I valori di tali terreni, già elevati a suo tempo, vennero stabiliti nel lontano 2011 dall'Agenzia del Territorio (il vecchio Catasto), ed approvati dal Comune, con la precisa raccomandazione all'Amministrazione di monitorare annualmente l'evoluzione del mercato, al fine di procedere alla loro revisione sulla base del reale andamento delle compravendite.
Nonostante che da otto anni il mercato notoriamente sia andato a picco, con conseguente abbattimento dei prezzi di mercato, le precedenti Amministrazioni non hanno voluto ridefinire i valori delle aree, né, almeno, ridurre l'aliquota dell'imposta IMU. Tutto ciò ha prodotto e sta producendo una profonda ingiustizia sociale, obbligando i proprietari a pagare un'imposta vessatoria, poiché basata su presupposti errati. Questo tema non è mai stato posto nelle sedi opportune, per provare a porre rimedio o ad avanzare proposte per ristabilire un'equità, oggi del tutto assente.

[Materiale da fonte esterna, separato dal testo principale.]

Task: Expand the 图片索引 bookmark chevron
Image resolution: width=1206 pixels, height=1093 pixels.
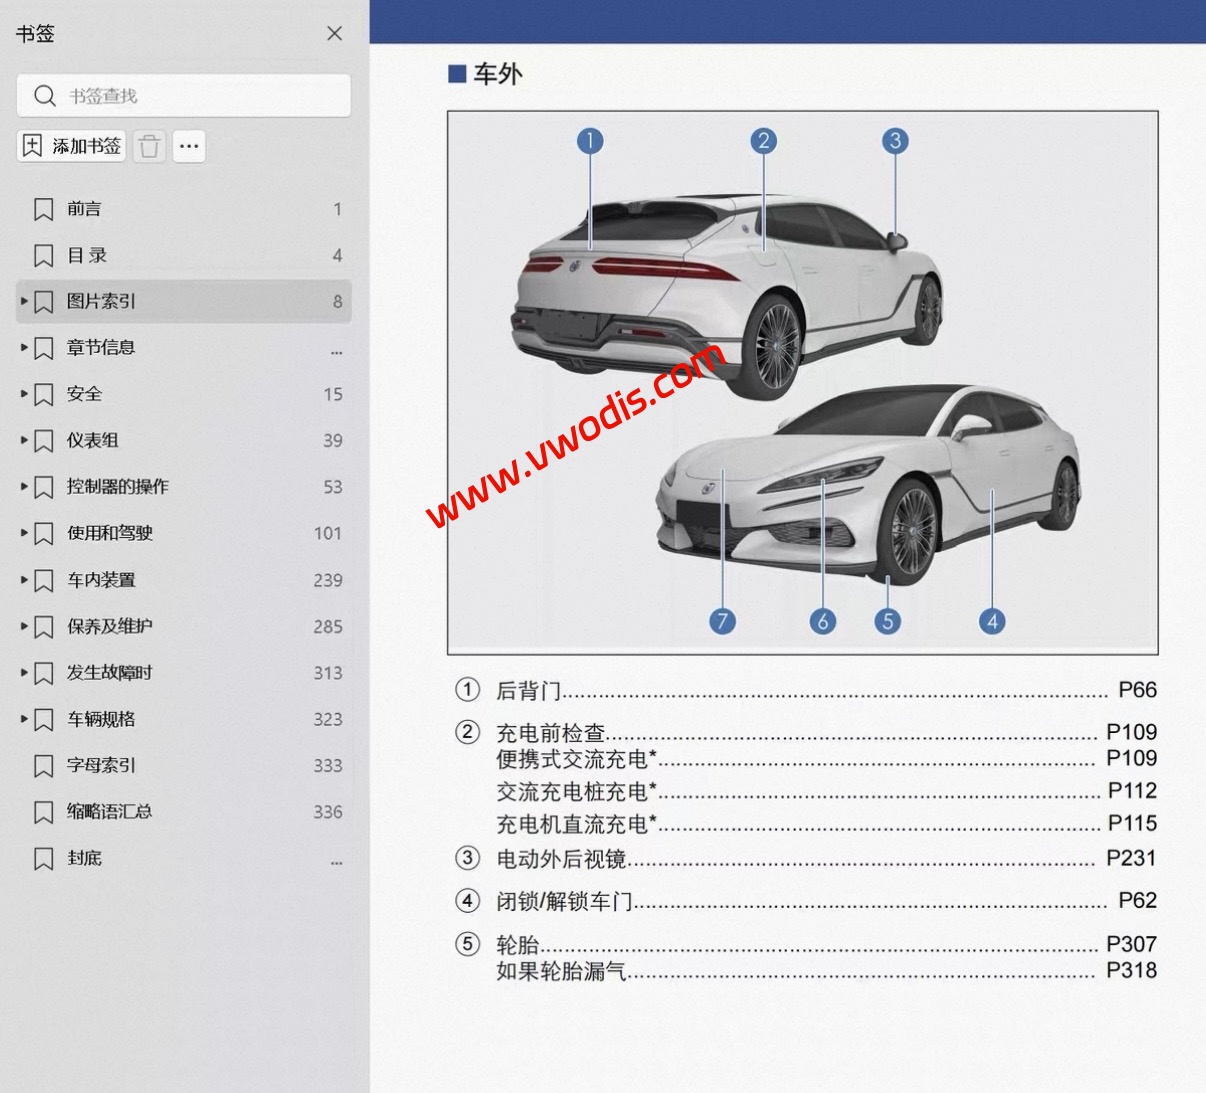Action: [23, 301]
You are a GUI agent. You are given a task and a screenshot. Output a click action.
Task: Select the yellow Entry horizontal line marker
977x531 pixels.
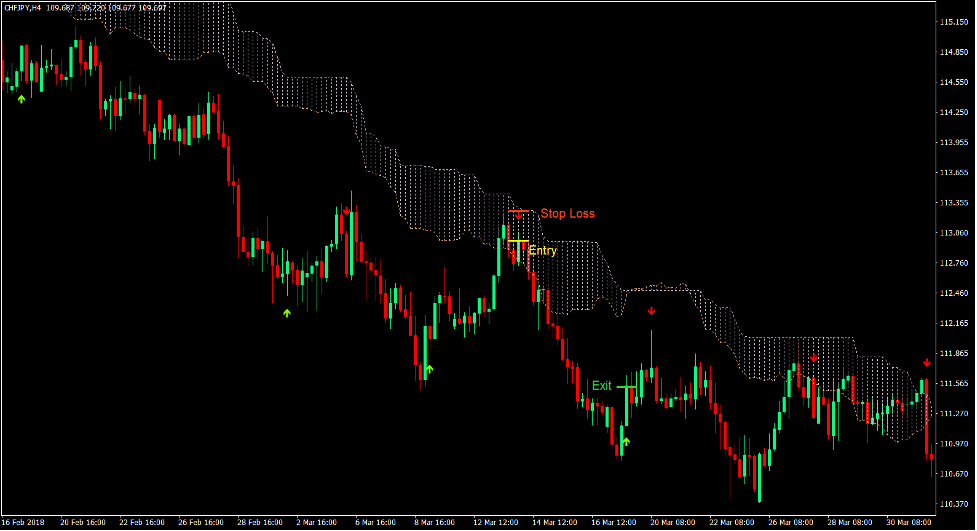pyautogui.click(x=517, y=242)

Molti cittadini si sono visti costretti a chiedere la retrocessione in agricolo delle loro aree edificabili, solo per l'impossibilità di sostenere tali pesanti oneri; molti altri, dopo aver pagato per qualche anno, sono diventati "evasori per necessità". Una revisione di tali valori, derivante da un'aggiornata indagine di mercato e aderente alla realtà, porterebbe senza dubbio a un carico d'imposta equa accettato dai cittadini e rafforzerebbe la fiducia nelle Istituzioni, che verrebbero percepite come attente alla Comunità che amministrano.

In conclusione, ho esposto -spero chiaramente- alcuni temi di interesse di tutta la nostra Comunità. Credo che essi vadano affrontati tempestivamente, poiché in questi casi il tempo non è una variabile indipendente: esso influenza la qualità della vita dei cittadini. Gli spoletini devono sentirsi parte di una comunità che esprime i suoi rappresentanti, ai quali si può e si deve chiedere conto delle scelte e delle decisioni che assumeranno.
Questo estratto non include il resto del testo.